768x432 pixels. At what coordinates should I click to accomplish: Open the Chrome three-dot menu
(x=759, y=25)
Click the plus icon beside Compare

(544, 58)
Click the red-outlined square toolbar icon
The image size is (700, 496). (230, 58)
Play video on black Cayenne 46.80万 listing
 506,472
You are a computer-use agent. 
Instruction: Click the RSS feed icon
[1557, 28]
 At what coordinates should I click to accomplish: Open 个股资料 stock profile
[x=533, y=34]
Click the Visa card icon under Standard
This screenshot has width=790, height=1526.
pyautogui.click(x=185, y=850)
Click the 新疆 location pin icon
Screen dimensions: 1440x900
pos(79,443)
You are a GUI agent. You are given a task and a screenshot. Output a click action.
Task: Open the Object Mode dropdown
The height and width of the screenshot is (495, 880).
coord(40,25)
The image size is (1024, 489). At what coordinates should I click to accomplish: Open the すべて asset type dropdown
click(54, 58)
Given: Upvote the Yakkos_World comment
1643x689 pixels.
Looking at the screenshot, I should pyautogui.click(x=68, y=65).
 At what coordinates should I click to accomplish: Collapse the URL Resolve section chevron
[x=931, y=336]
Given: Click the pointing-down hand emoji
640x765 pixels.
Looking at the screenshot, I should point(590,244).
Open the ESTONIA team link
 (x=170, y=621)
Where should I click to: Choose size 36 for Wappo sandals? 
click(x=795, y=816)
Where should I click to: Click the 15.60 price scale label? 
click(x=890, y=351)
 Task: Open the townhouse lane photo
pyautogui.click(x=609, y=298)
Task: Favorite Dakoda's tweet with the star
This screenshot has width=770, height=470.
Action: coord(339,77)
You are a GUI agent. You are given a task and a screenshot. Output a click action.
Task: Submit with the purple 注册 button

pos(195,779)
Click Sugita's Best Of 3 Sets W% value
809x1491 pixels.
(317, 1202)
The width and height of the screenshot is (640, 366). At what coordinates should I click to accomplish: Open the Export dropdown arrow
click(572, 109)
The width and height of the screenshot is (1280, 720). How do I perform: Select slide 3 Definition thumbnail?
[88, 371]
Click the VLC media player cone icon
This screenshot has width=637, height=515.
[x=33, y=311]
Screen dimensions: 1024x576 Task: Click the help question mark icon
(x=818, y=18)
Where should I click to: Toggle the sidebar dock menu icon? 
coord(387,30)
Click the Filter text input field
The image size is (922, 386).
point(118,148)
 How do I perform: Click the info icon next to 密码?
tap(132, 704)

→ PROBLEM DESCRIPTION:
Write all the data out again, exactly.

→ ANSWER SPACE:
768x432 pixels. At what coordinates should I click to accomplish: Open the Chrome three-dot menu
(x=759, y=25)
Click the plus icon beside Compare

(544, 58)
Click the red-outlined square toolbar icon
The image size is (700, 496). (230, 58)
Play video on black Cayenne 46.80万 listing
 506,472
You are a computer-use agent. 
Instruction: Click the RSS feed icon
[1557, 28]
 At what coordinates should I click to accomplish: Open 个股资料 stock profile
[x=533, y=34]
Click the Visa card icon under Standard
This screenshot has width=790, height=1526.
pyautogui.click(x=185, y=850)
Click the 新疆 location pin icon
Screen dimensions: 1440x900
pos(79,443)
You are a GUI agent. You are given a task and a screenshot. Output a click action.
Task: Open the Object Mode dropdown
The height and width of the screenshot is (495, 880).
coord(40,25)
The image size is (1024, 489). At what coordinates should I click to accomplish: Open the すべて asset type dropdown
click(54, 58)
Given: Upvote the Yakkos_World comment
1643x689 pixels.
Looking at the screenshot, I should pyautogui.click(x=68, y=65).
 At what coordinates should I click to accomplish: Collapse the URL Resolve section chevron
[x=931, y=336]
Given: Click the pointing-down hand emoji
640x765 pixels.
Looking at the screenshot, I should point(590,244).
Open the ESTONIA team link
 (x=170, y=621)
Where should I click to: Choose size 36 for Wappo sandals? 
click(x=795, y=816)
Where should I click to: Click the 15.60 price scale label? 
click(x=890, y=351)
 Task: Open the townhouse lane photo
pyautogui.click(x=609, y=298)
Task: Favorite Dakoda's tweet with the star
This screenshot has width=770, height=470.
Action: coord(339,77)
You are a GUI agent. You are given a task and a screenshot. Output a click action.
Task: Submit with the purple 注册 button

pos(195,779)
Click Sugita's Best Of 3 Sets W% value
809x1491 pixels.
(317, 1202)
The width and height of the screenshot is (640, 366). At what coordinates should I click to accomplish: Open the Export dropdown arrow
click(572, 109)
The width and height of the screenshot is (1280, 720). How do I perform: Select slide 3 Definition thumbnail?
[88, 371]
Click the VLC media player cone icon
This screenshot has width=637, height=515.
[x=33, y=311]
Screen dimensions: 1024x576 Task: Click the help question mark icon
(x=818, y=18)
Where should I click to: Toggle the sidebar dock menu icon? 
coord(387,30)
Click the Filter text input field
The image size is (922, 386).
point(118,148)
 How do I perform: Click the info icon next to 密码?
tap(132, 704)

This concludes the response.